Last updated 25 March 2013


Model Timeline

July 1947
Standard Vanguard I launched

With its beetle-back styling, the Vanguard replaced Standard’s entire range of pre-war offerings in one go – there would be no more small cars from Standard until 1953. A full six-seater with a split windscreen, it introduced the world to the tough wet-liner four-cylinder engine that would go on to power everything from Triumph TRs to Ferguson tractors.

April 1953
Standard Vanguard II launched

The revised and more conventional three-box styling of the Phase II Vanguard may have lacked some of the character of the original, but it did provide better headroom 50% more luggage space. Getting in and out is easier too, as the front doors are longer.

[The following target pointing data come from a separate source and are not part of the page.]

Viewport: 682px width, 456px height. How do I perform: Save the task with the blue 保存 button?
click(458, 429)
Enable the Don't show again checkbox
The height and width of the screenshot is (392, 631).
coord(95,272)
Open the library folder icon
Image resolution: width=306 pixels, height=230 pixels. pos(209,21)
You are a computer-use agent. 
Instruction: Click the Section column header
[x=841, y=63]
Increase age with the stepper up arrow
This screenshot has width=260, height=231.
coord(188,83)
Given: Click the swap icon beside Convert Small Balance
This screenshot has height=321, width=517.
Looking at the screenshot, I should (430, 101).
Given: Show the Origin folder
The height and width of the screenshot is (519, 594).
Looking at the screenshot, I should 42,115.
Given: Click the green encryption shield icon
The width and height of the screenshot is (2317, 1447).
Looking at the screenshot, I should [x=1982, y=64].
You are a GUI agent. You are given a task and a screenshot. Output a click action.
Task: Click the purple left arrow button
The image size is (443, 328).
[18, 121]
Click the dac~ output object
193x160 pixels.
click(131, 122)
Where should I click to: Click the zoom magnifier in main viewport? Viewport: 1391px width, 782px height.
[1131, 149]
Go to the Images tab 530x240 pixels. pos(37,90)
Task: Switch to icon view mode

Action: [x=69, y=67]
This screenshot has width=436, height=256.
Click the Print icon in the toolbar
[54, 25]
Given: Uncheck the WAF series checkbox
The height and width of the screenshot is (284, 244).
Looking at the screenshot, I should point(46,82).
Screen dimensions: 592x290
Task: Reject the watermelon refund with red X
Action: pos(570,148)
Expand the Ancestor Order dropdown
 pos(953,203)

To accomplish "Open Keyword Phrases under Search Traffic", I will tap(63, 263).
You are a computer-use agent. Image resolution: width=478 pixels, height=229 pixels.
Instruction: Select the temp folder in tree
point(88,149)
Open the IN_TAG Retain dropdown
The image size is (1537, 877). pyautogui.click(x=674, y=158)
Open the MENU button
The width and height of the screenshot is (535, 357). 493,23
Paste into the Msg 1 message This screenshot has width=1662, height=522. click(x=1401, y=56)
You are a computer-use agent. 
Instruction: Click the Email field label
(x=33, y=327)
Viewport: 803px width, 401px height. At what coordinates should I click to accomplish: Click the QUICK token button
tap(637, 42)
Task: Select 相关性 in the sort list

Suspension is stiffer, but the anti-roll bar has been deleted, so despite wider tyres the handling is still not a Vanguard strong point.

June 1955
Standard Vanguard III launched

Not only was there an all-new and much lower body for the Phase III, but at last Standard did away with the separate chassis and embraced the concept of monocoque construction. As a result, the new car was lighter, with taller gearing that makes it quicker too. An eight inch longer wheelbase aided ride and handling, but otherwise the running gear was pretty much as before. A curved glass windscreen in place of the old split-screen added another touch of modernity, and from 1957 an automatic gearbox option was available.

July 1956
Standard Vanguard Sportsman launched

This sporty variation on the Vanguard theme is the most distinctive car in the range. Never mind the standard two-tone paint – the main standout is that small-mouth grille that looks to have been an inspiration for the MG 1100. It’s there because this was supposed to have been a new Triumph, but the company changed its plans at the last minute. It does have a TR3 engine and bigger brakes.

August 1958
Standard Vanguard Vignale launched

That Vignale tag adds a hint of glamour, really this is nothing more than a Vanguard Phase IV. Changes over the previous model were limited to bigger front and rear windows along with a new grille and rear lights, though you also got the option of a floor-mounted gearchange. More significant changes came with 1960’s Luxury Six. By now it was all over for the old four-cylinder lump, which has been replaced by the smooth twin-carb straight-six heading for the Triumph 2000.